Reliable solar flare forecasting is limited by two forms of class imbalance in active region time series: (i) the overwhelming dominance of the non-flaring, quiet state over the eruptive state, and (ii) the insufficient separability between common, physically similar event classes (e.g. C-class versus M-class flares). Although empirical parameters derived from the photospheric vector magnetic field (VMF), such as those provided by SDO/HMI SHARP products, capture aspects of active region complexity and free energy buildup, they often evolve smoothly and overlap across flare classes. Consequently, while many models can distinguish between flares and no-flares reasonably well, they struggle to distinguish flare magnitude and association with eruptive phenomena (e.g. CMEs) using photospheric information alone. This suggests that improved flare-class separation requires (a) the explicit definition of what constitutes 'similarity' between pre-flare states, and (b) parametrization that emphasizes flare-relevant structure over common active region features.

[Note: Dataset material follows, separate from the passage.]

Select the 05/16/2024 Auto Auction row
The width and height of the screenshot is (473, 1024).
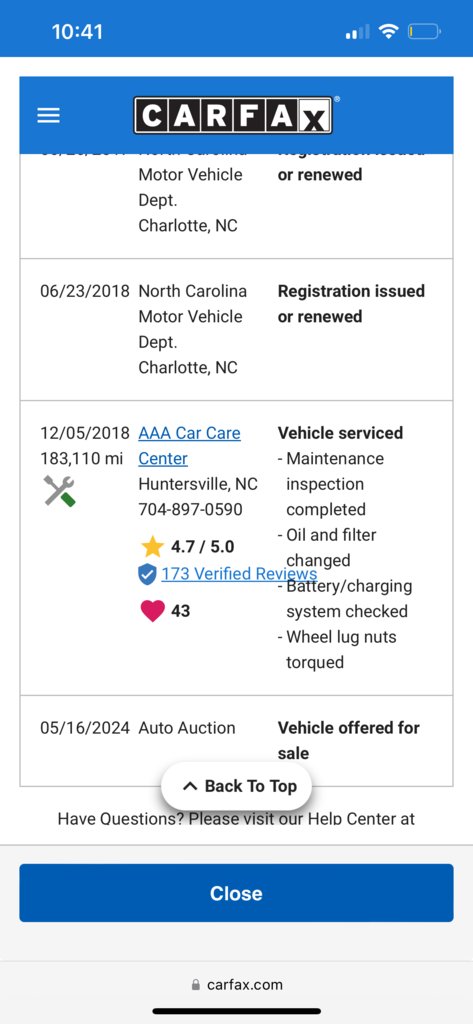[x=236, y=741]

We investigate a representation learning strategy that combines the parametrization of SDO/HMI SHARP VMF cutouts using a Variational Autoencoder (VAE) with a contrastive stage to reshape the resulting embedding geometry. First, a VAE is trained to encode SHARP cutouts into compact latent vectors that capture active region morphology. These vectors are then refined using a Siamese-like objective constructed from weak supervision, which uses event labels and empirical SHARP parameters as proxies for elevated flare likelihood. The contrastive stage then uses this weak supervision to encourage a latent geometry that better reflects flare-relevant evolution. This study emphasizes latent-space structure, i.e. neighborhood consistency and class-conditional clustering, and evaluates whether these properties facilitate improved probabilistic prediction across multiple forecast horizons, by training lightweight downstream models on (i) empirical parameters, (ii) VAE latents and (iii) their combined representations.